The Jubilee of Consecrated Life is being marked in the days 8th-9th October 2025. The invitation being extended on the Jubilee 2025 website indicates a range of charisms that express different ways of living a life very particularly dedicated to God:
All consecrated men and women from all forms of religious life are invited to this jubilee event: men and women religious, monks and contemplatives, members of secular institutes, members of the Ordo virginum, hermits, and members of "new institutes."
The Catechism of the Catholic Church (n.915), citing the teaching of the Second Vatican Council, presents the evangelical counsels (chastity, poverty, obedience) as characteristics of the consecrated life:
Christ proposes the evangelical counsels, in their great variety, to every disciple. The perfection of charity, to which all the faithful are called, entails for those who freely follow the call to consecrated life the obligation of practicing chastity in celibacy for the sake of the Kingdom, poverty and obedience. It is the profession of these counsels, within a permanent state of life recognized by the Church, that characterizes the life consecrated to God.
The word "consecrated" in the expression "Consecrated Life" is worthy of examination. The word can be used in different contexts - the consecration of a Church, the Marian consecrations of St Louis Marie Grignon de Montfort or Maximilimian Kolbe, for example. While these contexts have some analogous comparison to the consecration of a person that is effected by profession of the evangelical counsels, there is a decisiveness in the profession of those counsels that differentiates it from them. Reflecting on the idea of consecration can suggest something of the way of life to which those professing the evangelical counsels are called.
In his extensive study The Meaning of Consecration Today, Fr Rene Laurentin suggests the following as an account of the essence of consecration (italics in the original):
Consecration properly so called is nothing else but divinization: the transformation of human life into divine life by the communication of the latter, offered to our participating liberty.

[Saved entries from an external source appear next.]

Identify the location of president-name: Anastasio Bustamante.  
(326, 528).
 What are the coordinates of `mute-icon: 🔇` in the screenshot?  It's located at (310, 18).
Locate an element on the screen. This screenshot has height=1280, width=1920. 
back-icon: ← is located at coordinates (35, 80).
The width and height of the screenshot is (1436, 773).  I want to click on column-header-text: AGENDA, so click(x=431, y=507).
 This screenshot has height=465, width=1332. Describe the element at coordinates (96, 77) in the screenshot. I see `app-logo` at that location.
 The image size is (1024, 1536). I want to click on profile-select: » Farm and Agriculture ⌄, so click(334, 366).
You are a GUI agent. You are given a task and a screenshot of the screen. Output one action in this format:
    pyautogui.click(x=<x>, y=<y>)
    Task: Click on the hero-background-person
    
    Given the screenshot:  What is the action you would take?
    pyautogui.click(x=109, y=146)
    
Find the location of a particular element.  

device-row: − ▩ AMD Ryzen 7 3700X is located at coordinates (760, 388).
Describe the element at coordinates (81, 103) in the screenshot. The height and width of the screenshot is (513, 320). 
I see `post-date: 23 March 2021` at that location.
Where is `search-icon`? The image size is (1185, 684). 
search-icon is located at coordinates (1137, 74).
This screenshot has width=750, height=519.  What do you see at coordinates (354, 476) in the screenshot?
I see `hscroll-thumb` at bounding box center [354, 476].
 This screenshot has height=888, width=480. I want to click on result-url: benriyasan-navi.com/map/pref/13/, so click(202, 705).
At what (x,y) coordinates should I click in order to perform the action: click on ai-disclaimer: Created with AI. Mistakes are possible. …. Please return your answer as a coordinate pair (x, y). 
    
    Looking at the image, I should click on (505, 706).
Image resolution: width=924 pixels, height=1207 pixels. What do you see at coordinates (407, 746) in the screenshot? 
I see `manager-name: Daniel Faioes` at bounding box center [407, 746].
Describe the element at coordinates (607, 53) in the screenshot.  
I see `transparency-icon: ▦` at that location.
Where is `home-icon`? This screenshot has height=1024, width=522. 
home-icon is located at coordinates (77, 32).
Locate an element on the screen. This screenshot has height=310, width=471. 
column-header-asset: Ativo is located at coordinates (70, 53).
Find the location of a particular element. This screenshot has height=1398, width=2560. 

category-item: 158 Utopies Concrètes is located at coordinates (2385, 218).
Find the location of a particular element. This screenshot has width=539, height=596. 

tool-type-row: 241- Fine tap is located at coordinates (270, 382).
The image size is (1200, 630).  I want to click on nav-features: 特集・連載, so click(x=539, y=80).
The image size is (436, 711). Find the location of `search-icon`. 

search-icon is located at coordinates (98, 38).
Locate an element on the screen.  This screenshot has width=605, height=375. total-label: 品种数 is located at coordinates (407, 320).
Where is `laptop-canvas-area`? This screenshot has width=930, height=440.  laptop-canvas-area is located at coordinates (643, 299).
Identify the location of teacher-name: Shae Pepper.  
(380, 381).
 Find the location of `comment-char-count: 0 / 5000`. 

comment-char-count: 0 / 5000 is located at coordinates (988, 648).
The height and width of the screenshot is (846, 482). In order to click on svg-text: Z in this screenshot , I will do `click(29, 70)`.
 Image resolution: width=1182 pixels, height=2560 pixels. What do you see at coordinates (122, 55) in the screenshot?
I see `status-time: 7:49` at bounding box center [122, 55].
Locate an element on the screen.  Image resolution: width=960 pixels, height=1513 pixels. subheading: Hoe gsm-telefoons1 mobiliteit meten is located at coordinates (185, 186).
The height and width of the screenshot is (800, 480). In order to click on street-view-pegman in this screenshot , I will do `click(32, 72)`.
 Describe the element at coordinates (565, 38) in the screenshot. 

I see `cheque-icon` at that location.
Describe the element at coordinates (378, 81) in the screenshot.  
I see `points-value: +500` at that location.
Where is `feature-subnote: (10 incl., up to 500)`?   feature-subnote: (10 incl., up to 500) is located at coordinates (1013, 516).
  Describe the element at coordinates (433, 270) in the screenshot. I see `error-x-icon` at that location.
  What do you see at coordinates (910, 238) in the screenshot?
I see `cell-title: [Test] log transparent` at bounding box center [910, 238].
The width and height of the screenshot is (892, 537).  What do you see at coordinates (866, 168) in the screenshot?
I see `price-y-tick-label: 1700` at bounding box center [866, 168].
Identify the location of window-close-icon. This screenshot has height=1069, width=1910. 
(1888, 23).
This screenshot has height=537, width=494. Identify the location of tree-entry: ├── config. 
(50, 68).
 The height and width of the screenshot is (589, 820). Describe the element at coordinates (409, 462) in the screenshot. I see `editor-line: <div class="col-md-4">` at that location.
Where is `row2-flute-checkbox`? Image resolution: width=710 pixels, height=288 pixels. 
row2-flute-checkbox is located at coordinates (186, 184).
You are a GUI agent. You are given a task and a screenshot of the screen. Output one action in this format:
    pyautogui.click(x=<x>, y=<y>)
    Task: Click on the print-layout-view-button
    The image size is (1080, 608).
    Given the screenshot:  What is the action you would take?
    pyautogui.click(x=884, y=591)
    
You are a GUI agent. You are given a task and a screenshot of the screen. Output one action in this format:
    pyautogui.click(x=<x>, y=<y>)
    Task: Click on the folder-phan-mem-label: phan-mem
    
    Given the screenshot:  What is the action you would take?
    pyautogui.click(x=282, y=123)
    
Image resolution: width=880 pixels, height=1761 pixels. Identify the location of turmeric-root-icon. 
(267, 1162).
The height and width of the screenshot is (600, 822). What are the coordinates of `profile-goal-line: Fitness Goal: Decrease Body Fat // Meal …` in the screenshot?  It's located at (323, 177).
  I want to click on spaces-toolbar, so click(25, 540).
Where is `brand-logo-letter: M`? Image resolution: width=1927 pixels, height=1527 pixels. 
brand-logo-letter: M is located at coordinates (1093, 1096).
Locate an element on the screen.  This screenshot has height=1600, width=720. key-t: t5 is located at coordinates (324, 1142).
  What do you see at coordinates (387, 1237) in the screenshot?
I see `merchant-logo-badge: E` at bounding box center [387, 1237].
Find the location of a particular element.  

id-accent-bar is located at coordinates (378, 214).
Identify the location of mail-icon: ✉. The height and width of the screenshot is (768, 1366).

This process is not a passage or crossing in the material sense from earth into heaven. Rather, it is a transformation, or transfinalization, or transfiguration of human life - a life penetrated, elevated and supernaturalized from within by the gift of divine life, that is to say, by the love of God: his agape. It is given to us by means of consecration to know and love God as God, that is to say, by God's love, not by our own love.
After explaining how God brings about this divinization by means of his grace (and note that this action of grace is not the ex opere action of the sacraments), Fr Laurentin writes:
By grace we pass beyond the order of natural and scientific knowledge in order to arrive [at] a connatural and existential knowledge of God, comprising a special wisdom, intuition, and union. At the same time, eros (egoistic love) will be transformed into agape, that is, divine love, capable of loving quite gratuitously, as God knows how to love, in giving more than in desiring ...
The radical dedication expressed in the life of the evangelical counsels has an eschatological dimension, offering a particular witness in this world to the joys of the world to come. In the words of Pope Francis' Bull of Indiction for the Jubilee Year:
... by virtue of the hope in which we were saved, [we] can view the passage of time with the certainty that the history of humanity and our own individual history are not doomed to a dead end or a dark abyss, but directed to an encounter with the Lord of glory. As a result, we live our lives in expectation of his return and in the hope of living forever in him. In this spirit, we make our own the heartfelt prayer of the first Christians with which sacred Scripture ends: “Come, Lord Jesus!” ( Rev 22:20).
And in the words of the Jubilee Prayer:
May the grace of the Jubilee reawaken in us, Pilgrims of Hope, a yearning for the treasures of heaven.